**TEXT PASSAGE**.
The BBC’s Michael Peschardt, desperate to fund his creepy employer, pursues The Bulletin’s Tasmanian Tiger prize:

The bush is thick. It is hard to catch your step. The towering canopy of the eucalyptus trees blots out all but the faintest glow of moonlight.

I have come on this expedition to join Col Bailey and a group of friends on a tiger hunt ...

Australia’s leading news magazine, The Bulletin, is offering a $1m reward to anyone who can photograph a tiger and prove that the species still survives.

Not sure if the lawyers left it in, but my early draft of the prize rules specifically excluded “stumble-footed night-blind Englishmen” from those eligible for the reward. An earlier draft, which I’m aware was rejected, even promised “a beating sound and true” for any claimants so described. Stop hunting our land-beasts, BBC man!

Posted by Tim B. on 05/30/2005 at 09:46 AM
  1. Call me when someone offers me a millions bucks to stalk the wild sheilas of Australia’s beaches…

    Posted by richard mcenroe on 2005 05 30 at 11:20 AM • permalink

  2. What are they going to use for bait? I hear that Tasmanian tigers really go for Frosted Flakes. “They’re GRRREAT!”

**SUPPLIED RECORDS**.
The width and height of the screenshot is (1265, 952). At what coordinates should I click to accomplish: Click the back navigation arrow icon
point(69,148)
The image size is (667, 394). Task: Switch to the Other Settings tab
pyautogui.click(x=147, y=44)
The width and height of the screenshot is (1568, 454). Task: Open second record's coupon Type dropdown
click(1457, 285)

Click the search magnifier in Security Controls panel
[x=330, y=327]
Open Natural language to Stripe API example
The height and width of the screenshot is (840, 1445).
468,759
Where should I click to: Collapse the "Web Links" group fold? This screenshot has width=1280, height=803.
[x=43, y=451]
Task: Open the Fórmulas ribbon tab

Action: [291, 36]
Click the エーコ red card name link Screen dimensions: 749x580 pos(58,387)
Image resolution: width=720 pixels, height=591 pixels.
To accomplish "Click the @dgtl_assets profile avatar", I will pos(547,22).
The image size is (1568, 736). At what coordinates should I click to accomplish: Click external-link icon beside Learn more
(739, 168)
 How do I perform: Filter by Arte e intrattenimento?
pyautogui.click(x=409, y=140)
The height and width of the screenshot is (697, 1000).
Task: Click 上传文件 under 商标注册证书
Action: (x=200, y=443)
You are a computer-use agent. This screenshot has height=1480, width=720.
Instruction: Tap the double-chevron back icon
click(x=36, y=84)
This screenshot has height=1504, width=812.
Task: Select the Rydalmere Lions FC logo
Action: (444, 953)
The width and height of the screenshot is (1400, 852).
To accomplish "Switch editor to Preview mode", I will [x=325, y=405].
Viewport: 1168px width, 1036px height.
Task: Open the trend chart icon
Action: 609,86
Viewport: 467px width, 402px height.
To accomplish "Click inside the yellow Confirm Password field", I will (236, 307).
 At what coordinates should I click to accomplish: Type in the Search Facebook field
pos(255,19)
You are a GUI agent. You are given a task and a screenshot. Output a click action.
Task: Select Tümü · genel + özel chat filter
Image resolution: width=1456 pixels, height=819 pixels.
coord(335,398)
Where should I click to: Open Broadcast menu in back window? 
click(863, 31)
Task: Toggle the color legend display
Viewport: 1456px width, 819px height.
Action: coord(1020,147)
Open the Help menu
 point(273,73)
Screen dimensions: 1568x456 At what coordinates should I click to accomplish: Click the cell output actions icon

**SET EXERCISE**.
Set down, word for word, the whole blog post above about The Bulletin's Tasmanian Tiger prize, including the reader comments that follow it.

**ANSWER TO THIS PROBLEM**.
The BBC’s Michael Peschardt, desperate to fund his creepy employer, pursues The Bulletin’s Tasmanian Tiger prize:

The bush is thick. It is hard to catch your step. The towering canopy of the eucalyptus trees blots out all but the faintest glow of moonlight.

I have come on this expedition to join Col Bailey and a group of friends on a tiger hunt ...

Australia’s leading news magazine, The Bulletin, is offering a $1m reward to anyone who can photograph a tiger and prove that the species still survives.

Not sure if the lawyers left it in, but my early draft of the prize rules specifically excluded “stumble-footed night-blind Englishmen” from those eligible for the reward. An earlier draft, which I’m aware was rejected, even promised “a beating sound and true” for any claimants so described. Stop hunting our land-beasts, BBC man!

Posted by Tim B. on 05/30/2005 at 09:46 AM
  1. Call me when someone offers me a millions bucks to stalk the wild sheilas of Australia’s beaches…

    Posted by richard mcenroe on 2005 05 30 at 11:20 AM • permalink

  2. What are they going to use for bait? I hear that Tasmanian tigers really go for Frosted Flakes. “They’re GRRREAT!”